While dietary interventions are not often studied for this group of cancer patients, the results of this trial were significant. Patients in the plant-based group lost one to two pounds per week without mandated exercise.

This is notable since weight gain during breast cancer treatment can increase insulin levels and hormones such as estrogen and testosterone, which can fuel cancer growth.


Blood samples from this indicated reduced levels of IGF-1, a growth factor associated with many common cancers, and less inflammation. Participants in the plant-based group also saw improvements in their cholesterol levels and many reported feeling mentally sharper and experiencing less fatigue.

“It’s exciting to see that these major dietary changes were feasible, well-tolerated, and acceptable to the clinical trial participants,” Campbell told research publication Futurity

While the study cannot yet confirm if the diet can stop cancer progression, the preliminary results indicate favorable changes within the body. The research team is collaborating with Isaac Harris at the Wilmot Cancer Institute to further investigate the impact of amino acid composition on cancer cell survival and the efficacy of cancer drugs. 

The primary study is published in the journal Breast Cancer Research and Treatment, and the findings have led to additional publications in the same journal and Frontiers in Nutrition.

Plant-based diet and prostate cancer

Similarly, researchers at the University of California, San Francisco, found that a plant-based diet can significantly reduce the risk of prostate cancer progression. 


The study, which analyzed dietary questionnaires completed from 2004 to 2016, involved more than 2,000 men with localized prostate cancer. The findings, published in JAMA Network Open, showed that eating a primarily plant-based diet was associated with a 47 percent lower risk of cancer progression compared to those who consumed the most animal products.

The study analyzed the men, with a median age of 65 years old, over time to see how dietary factors affected the progression of their cancer. The plant-based diet included fruits, vegetables, whole grains, nuts, legumes, vegetable oils, tea, and coffee. Researchers used a plant-based index to measure consumption, comparing the men who scored in the highest 20 percent to those who scored in the lowest 20 percent.

“Making small changes in one’s diet each day is beneficial,” Stacey A. Kenfield, ScD, a UCSF professor of urology, said in a statement. “Greater consumption of plant-based food after a prostate cancer diagnosis has also recently been associated with better quality of life.”

“This includes improved sexual function, urinary function, and vitality, making it a win-win on both levels,” Kenfield said. 

The study highlighted that just one or two more servings per day of healthy foods, particularly vegetables, fruits, and whole grains, while eating fewer animal products such as dairy and meat, could significantly impact health. The researchers noted that antioxidants and anti-inflammatory compounds in fruits and vegetables are beneficial in protecting against prostate cancer.

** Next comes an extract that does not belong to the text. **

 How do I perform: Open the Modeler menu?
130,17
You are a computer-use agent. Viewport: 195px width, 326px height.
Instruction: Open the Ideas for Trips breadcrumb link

The recent findings from the University of Rochester and UCSF provide compelling evidence that plant-based diets can significantly benefit cancer patients. While further research is needed to fully understand the long-term impacts, the initial results are promising and align with existing evidence supporting plant-based nutrition for overall health improvement and cancer prevention.

Additional studies have shown that plant-based diets can protect against various cancers, including colorectal, gastric, and liver cancers.